So what was more important, the security of a service to which he remained genuinely dedicated? Or the security of his ass, to which he was equally if not more devoted? An impossible dilemma, decided Charlie. Which was what he’d decided every time he’d thought about it since watching the silly buggers parade for the benefit of a Russian camera with a long-focus lens.

They were silly buggers, Charlie determined, contemptuous at them and himself and at everything. Deserved whatever happened to them. Which was not really the consideration. What happened to them was immaterial. It was the blackmail danger that existed to the organization they jointly controlled.

The fast dual carriageway from Stockbridge joins the motorway at Basingstoke, and Charlie picked up the dark grey Ford behind him about a mile from the junction, automatically connecting the vehicle with that in which the two Russians had sat that day, taking their photographs. Black then though, not grey. He slowed, concentrating. The following car dropped back, keeping the same distance behind him, about fifty yards, with two other vehicles, a red van and an open sports car, in between. Had the Ford been behind him since he’d left the nursing home? He didn’t think so, but he wasn’t sure. No cause for an over-reaction, simply because his mind was locked on surveillance conducted from the same make of car. He kept to the inside lane to join the motorway. So did the other vehicle and the intervening van; the sports car burst by in a blast of exhaust noise. Charlie ignored the first turn-off but took the second, without any indication, stopping unnecessarily at the roundabout below. Nothing followed him. He still made the full circle, very slowly, before going back up the link to rejoin the motorway. Far better to have been safe than sorry, he reassured himself.

Would Miller and the woman be destroyed if he reported what he’d seen? Not necessarily: there was an escape. He knew, because he’d seen it. But what proof did he have, of anything; of hanky-panky in a millionaire penthouse or that it was known about by a foreign country whose operatives still appeared to wear the black hats supposedly no longer in fashion? None, he recognized: not a fucking thing. So if they didn’t admit an affair – and Charlie was prepared to bet a pound to a pitch of shit they wouldn’t admit anything – where was he? Figuratively twisting in the wind with piano wire around a very tender part of his anatomy, displayed for the crows to feast, a disgruntled, cast-aside officer making entirely unfounded and libellous accusations about superiors against whom he had a grudge for prematurely ending his career. Justifiably ending his career, if he was prepared to make unsupportable accusations like that.

Not an immediate decision to agonize over any longer, although he knew he would. There was nothing he could do, in any practical sense.

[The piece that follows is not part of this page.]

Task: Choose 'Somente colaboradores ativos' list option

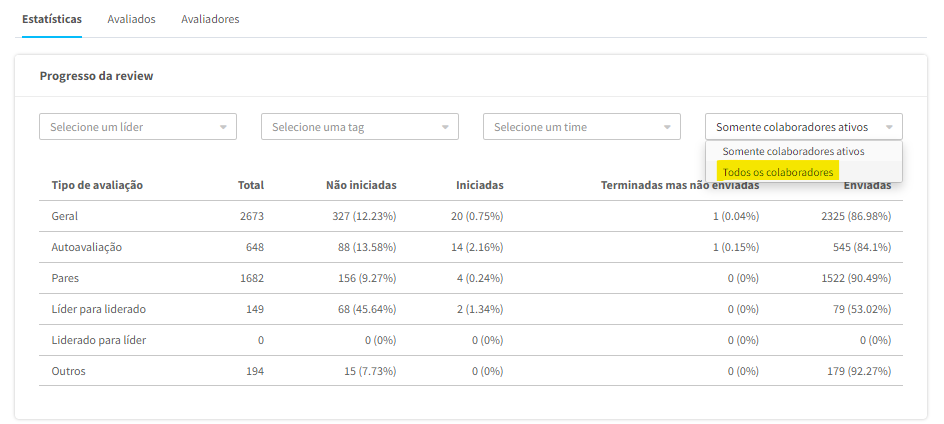Action: (x=793, y=151)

There was another Ford behind him. Grey, like the last one. Or was it the same one? He’d been passing the Fleet service station, concentration on two levels, and become instantly aware of it emerging from the filter road to come in behind him. Had it been waiting? It looked the same as the first car. But then any grey Ford would look the same as the first car, sitting as it was still fifty yards behind him. He should have pulled into a layby before the earlier avoidance, to get the registration number as it went by. Still time. He saw the emergency telephone that would provide the excuse well over two hundred yards in front. He slowed, getting closer, but without using the brakes that would have flared the stop-lights. He only did that at the very last moment, uncaring of the blast of protest from the immediately following car, remembering how it had happened to Gower. There was only one man in the Ford that passed: he was balding and wore a sports shirt and went by apparently quite unaware of Charlie, who had the pencil and paper below the window level to note the number.

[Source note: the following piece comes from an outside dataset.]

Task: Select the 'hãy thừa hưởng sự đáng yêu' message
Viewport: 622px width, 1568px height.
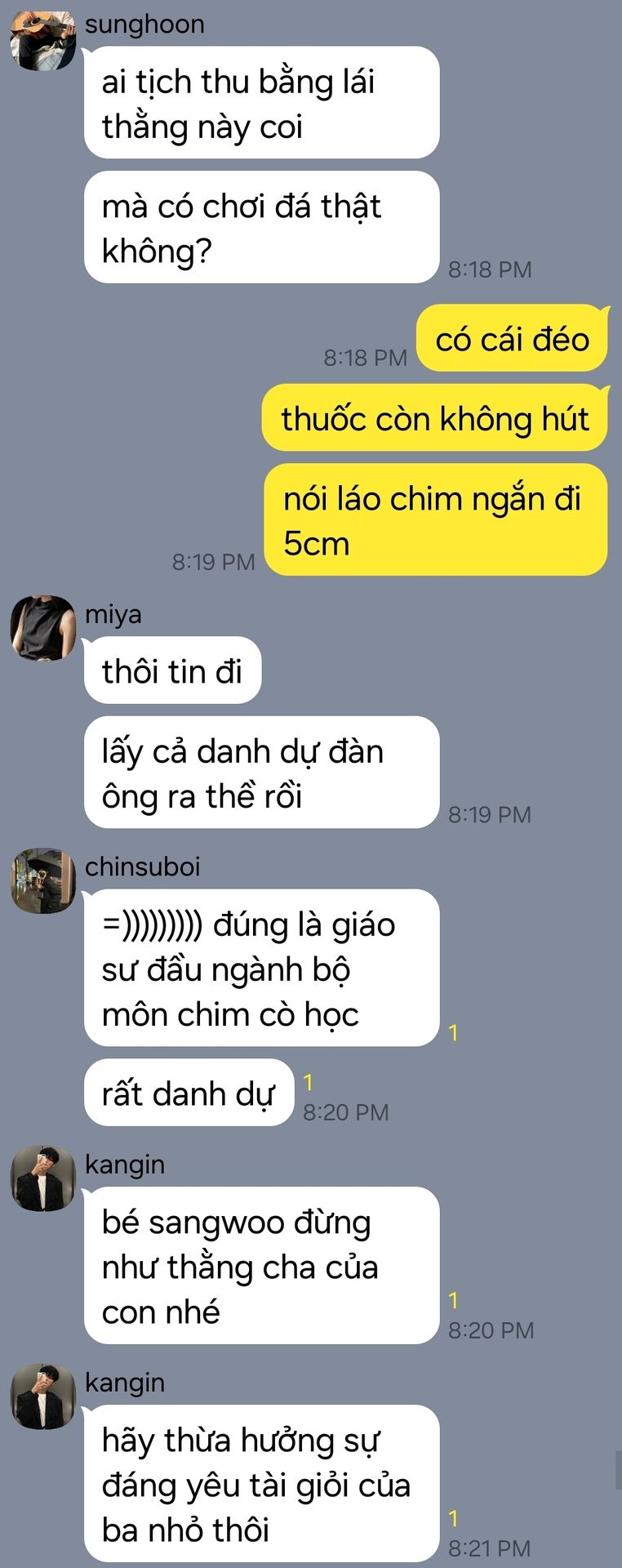Action: (x=262, y=1484)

He stopped after counting ten grey, black or brown Ford cars on the rest of the journey, although he allowed every one to go by him. Charlie snake-looped into London, turning off at Acton, going sideways to Hammersmith and on into Fulham before switching northwards again, but going right through the centre of London, where the traffic was heaviest and most concealing and where he was able to judge his crossing of two intersections on amber, so all the following traffic had to stop at red. The hire car return was in Wandsworth: Charlie changed subway trains three times to reach his station. He had the Duty Room at Westminster Bridge Road run a trace on the Ford number: it was registered against the car pool of a fish processing plant in Hull. They confirmed the Hull outlet genuinely existed, although an examination of the British Company Register revealed it to be a subsidiary of a Belgian conglomerate headquartered in Bruges. Charlie thanked the Duty Officer and said he didn’t want them to go to the trouble of taking it any further, in Belgium.

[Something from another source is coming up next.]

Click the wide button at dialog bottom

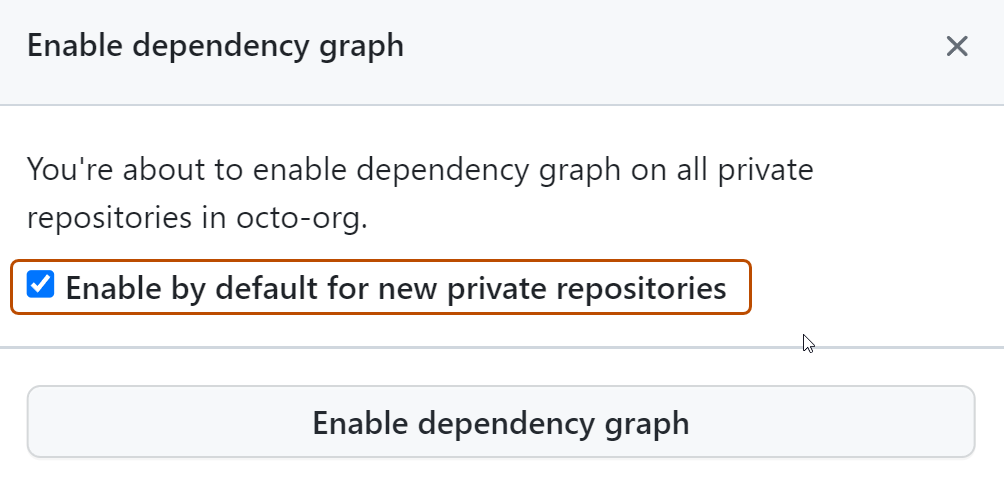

Julia cooked pheasant. Charlie was glad he’d taken Margaux. Quite soon into the meal, she said: ‘Whatever it was, I’m glad it’s over.’

‘What?’ frowned Charlie.

‘You’re like your old self tonight. The last couple of times you haven’t been altogether with me, have you?’

‘Something on my mind,’ admitted Charlie.

‘Anything you can talk about?’

It would have been interesting to discuss it with Julia. Except that it would have disclosed how he had used her, in the very beginning. And might do again in the future: forever trapped by his own double standards. ‘Over, like you said.’

‘How was your mother?’

‘Bright enough.’ He smiled. ‘Told me I’d never get a girl-friend.’

‘Won’t you?’ she asked, not smiling.

Charlie was uncomfortable at the seriousness with which she was looking directly across the table at him. Quickly he said: ‘I’m thinking of asking for an interview with the deputy Director.’

She looked away, breaking the awkwardness. ‘Why?’

‘About time I was assigned someone else, don’t you think?’

She turned down the corners of her mouth. ‘I never got the impression they were going to come through on a conveyor belt.’

Charlie was suddenly struck by a thought quite apart but at the same time closely connected with his uncertainty over the past few days. ‘If there was any change at the office … if Miller and Elder left or were transferred … would you expect your rather special situation to stay as it is there?’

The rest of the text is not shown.